- _WHAT TO WORK ON_
When copying the records below, keep every word as it is and drop the images.

- _GIVEN DATA_
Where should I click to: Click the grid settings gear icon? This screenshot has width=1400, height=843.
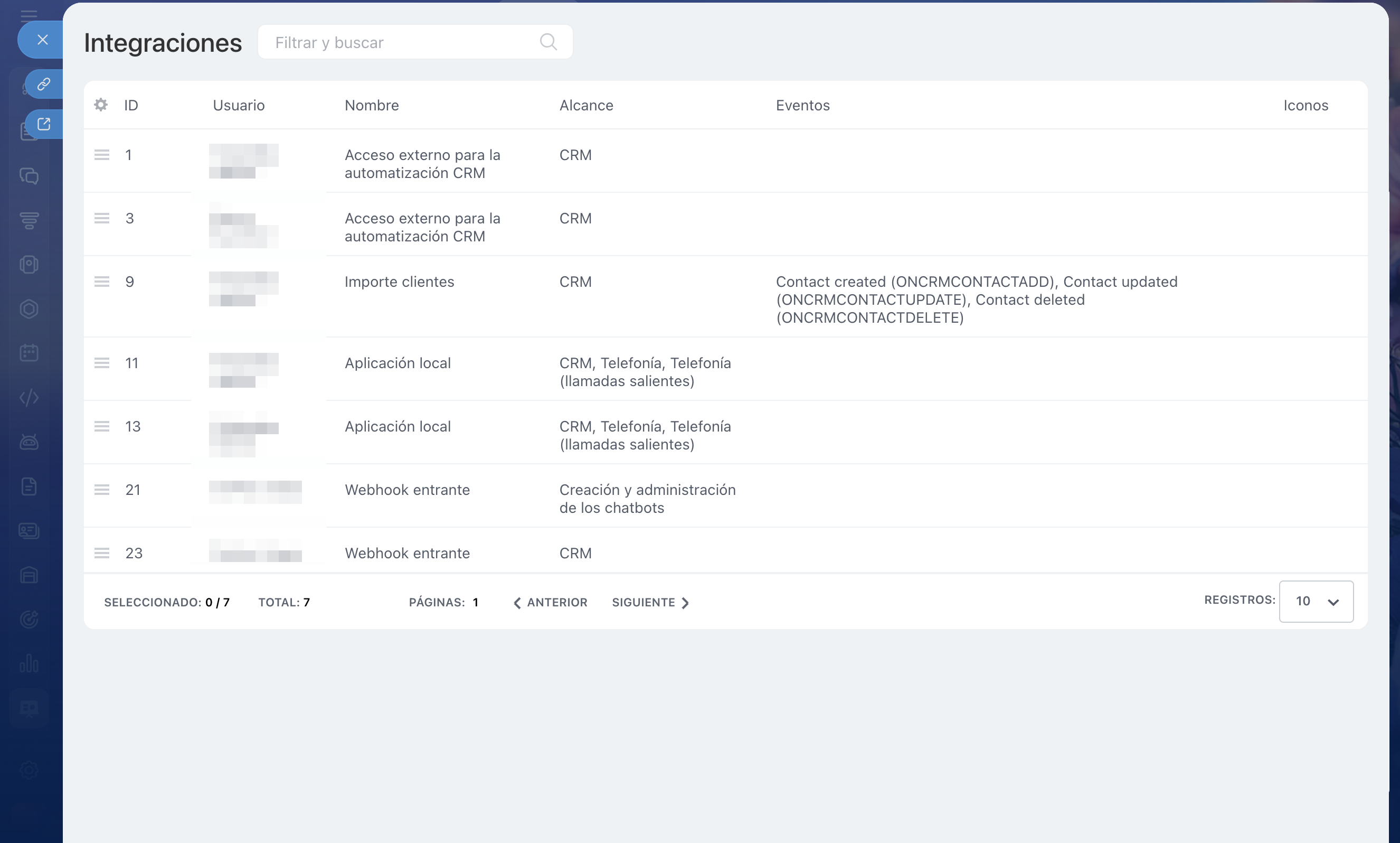point(101,105)
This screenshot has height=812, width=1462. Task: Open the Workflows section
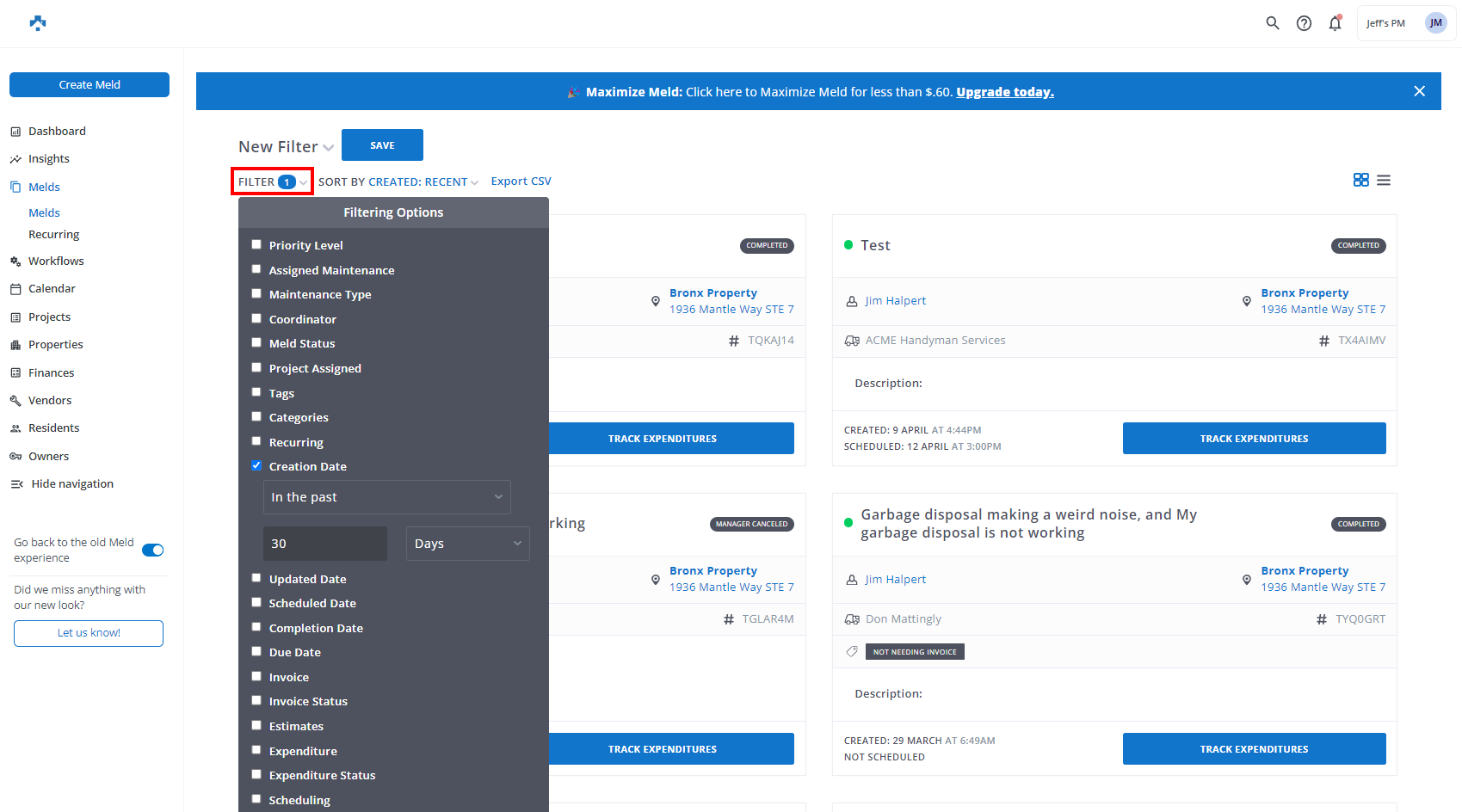(x=57, y=261)
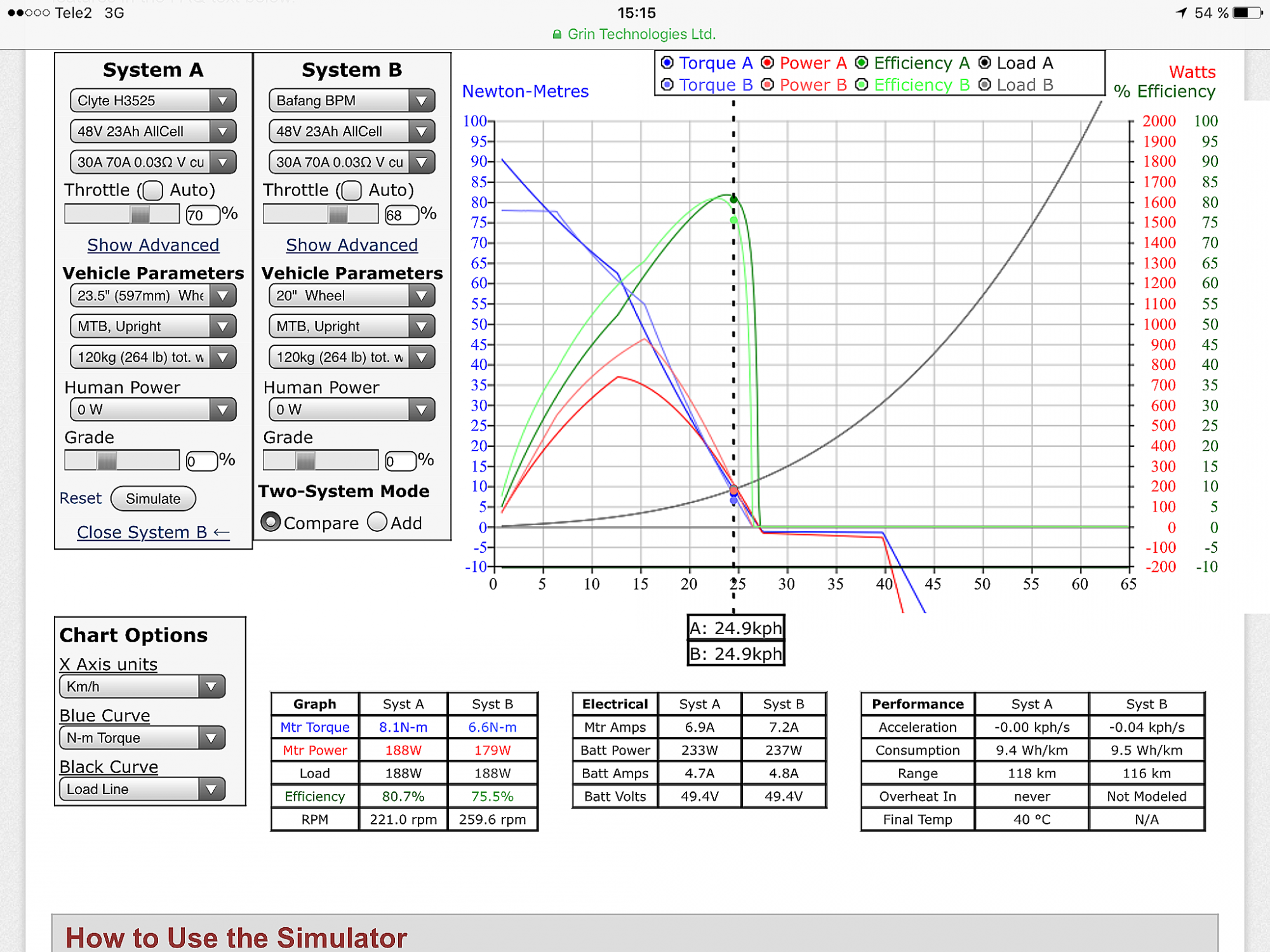
Task: Toggle the Torque B legend indicator
Action: coord(667,85)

- _RESPONSE TO THIS EXERCISE_
Where should I click to: Click the grid settings gear icon? This screenshot has width=1400, height=843.
point(101,105)
This screenshot has height=812, width=1462. Task: Open the Workflows section
(x=57, y=261)
Task: Toggle the Torque B legend indicator
Action: coord(667,85)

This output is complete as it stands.